札響結成の動きは、昭和三十四年八月、札幌市文化会議の発議で市民オーケストラ設立の運動が始まったところからスタートした。三十五年十二月初めにHBC社長の阿部謙夫を会長とする設立世話人会ができて具体的な検討に入り、半年にわたる協議の末、設立にこぎつけた。
初公演は三十六年九月六日の第一回定期演奏会で、会場は開館から三年の市民会館だった。

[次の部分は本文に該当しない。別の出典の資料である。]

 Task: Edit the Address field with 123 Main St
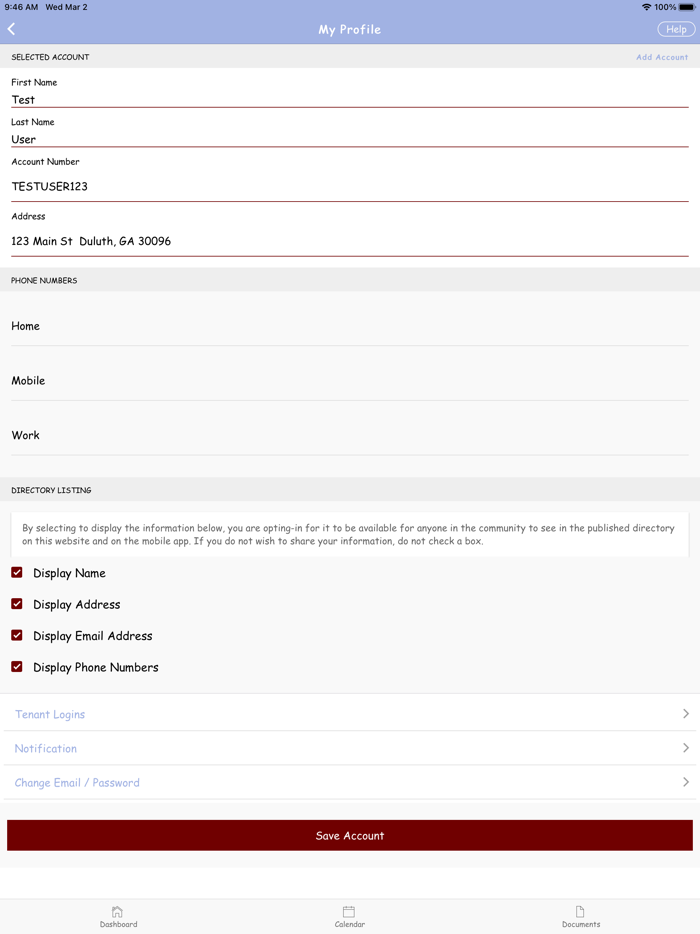tap(350, 241)
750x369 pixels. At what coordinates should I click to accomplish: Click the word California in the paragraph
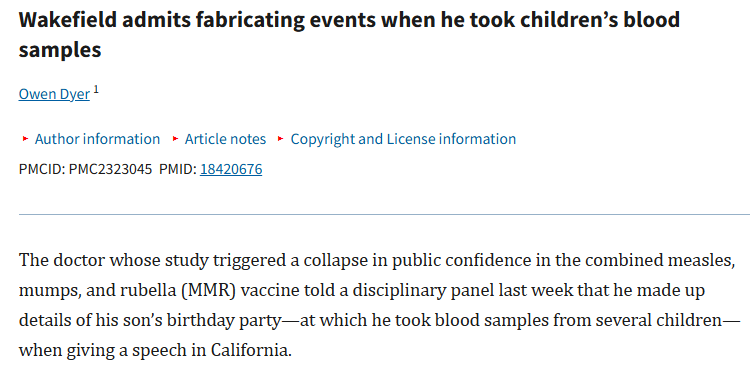(x=251, y=351)
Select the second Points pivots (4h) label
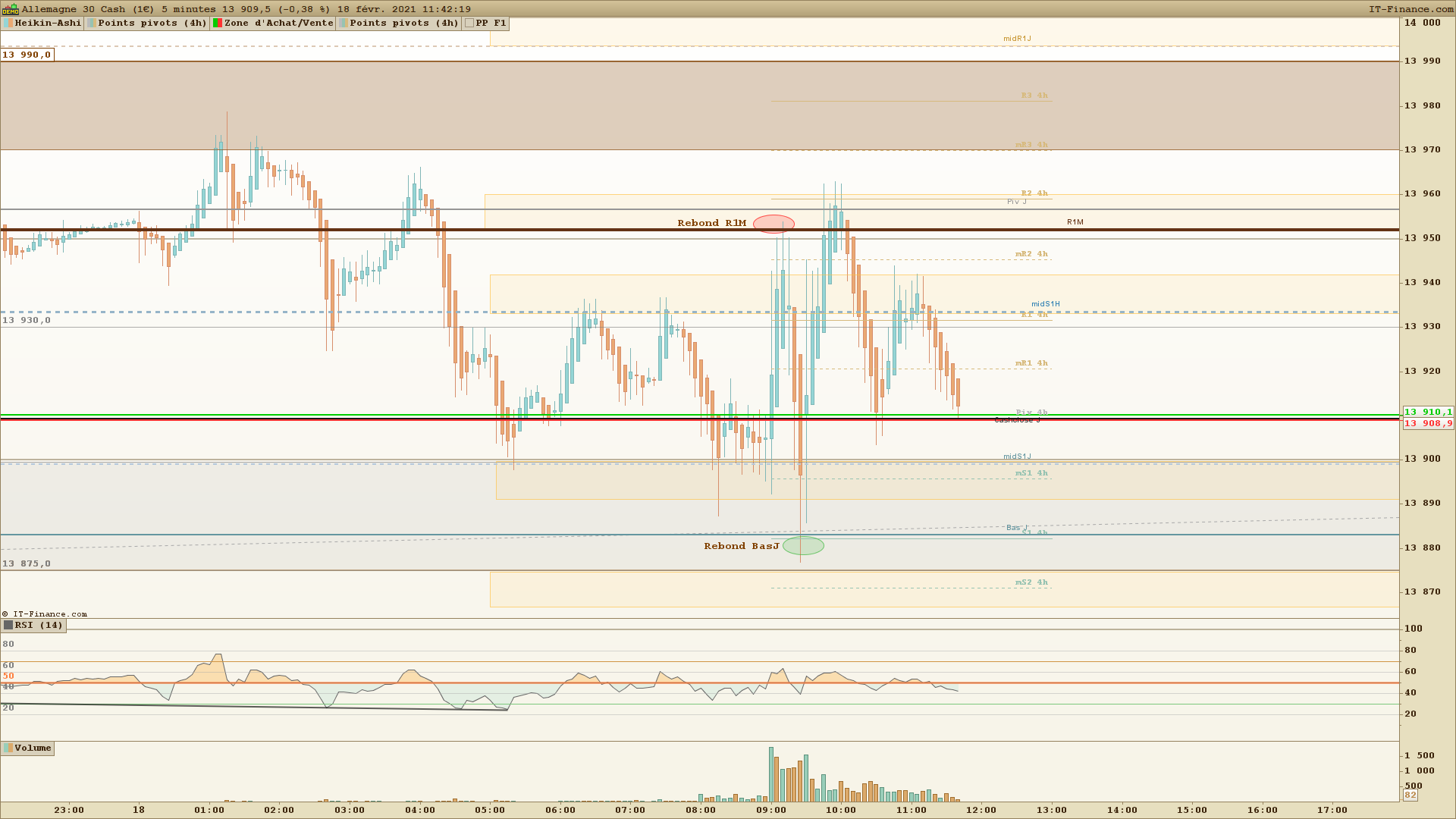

写真-10 札響第1回演奏会(道新 昭36.9.9)
五一人の団員のうち正団員は一九人だけで、残る三二人はほかに職業を持つ準団員と正団員を目指す研究生という、プロ・アマ混成での誕生だった。そのことが、当初の名称である「札幌市民交響楽団」という名前にも反映されている。
正団員は道内外からの公募で採用された。七月に、常任指揮者荒谷正雄が開いていた札幌音楽院の二階に集まって結団式が行われ、九月の初公演目指して練習が重ねられていった。名称から「市民」がとれて「札幌交響楽団」となったのは、設立から半年たって財団法人化された三十七年三月一日のことである。
札響の初代常任指揮者に荒谷が就任したのは、設立に動いていた間の、いわば既定路線だった。財団法人化された時、理事長には阿部が就いた。一方、北海道銀行初代頭取の島本融は荒谷のヨーロッパ留学時代の知り合いで、札響設立時には道銀創立十周年記念とし楽器購入費五〇〇万円の寄贈があり、札響は幸先のよいスタートを切ることができた。
第一回定期演奏会では阿部謙夫と原田與作札幌市長が舞台あいさつし、満員の聴衆を前に荒谷の指揮によりモーツァルト「フィガロの結婚」序曲、ベートーベン「交響曲第一番」などが奏でられた。以降、八月を除いて毎月開かれる年間一一回の定期演奏会と、学校向けの音楽教室を中心に活動が続けられていった。定期演奏会には地元のソリストが多く起用され、札響が伴奏を受け持ってのオペラやバレエの公演が増えるなど、本格的なオーケストラが生まれたことによる効果は大きかった。
この時期の札響の活動を代表するものに、三十七年から三年間、地方オーケストラの先輩二団体である群馬交響楽団、京都市交響楽団との持ち回りで開いた「三市交響楽団特別演奏会」がある。文部省が主催する芸術祭の最初の年でもあった初回は十二月三日に群馬音楽センターで開催され、札響はモーツァルト「交響曲第三十五番〝ハフナー〟」ほかを演奏した。東京から聴きに来た評論家たちから「生彩がある」「のびやか」「自発性がある」といった高い評価を得た。第二回は三十八年十一月六日に札幌市民会館で開かれ、ホスト団体としての札響は広瀬量平「弦楽のためのファンタジー」ほかを演奏した。三十九年十一月二十六日に京都会館で開かれた第三回ではシューマン「交響曲第四番」ほかを取り上げた。いずれも荒谷の指揮だった。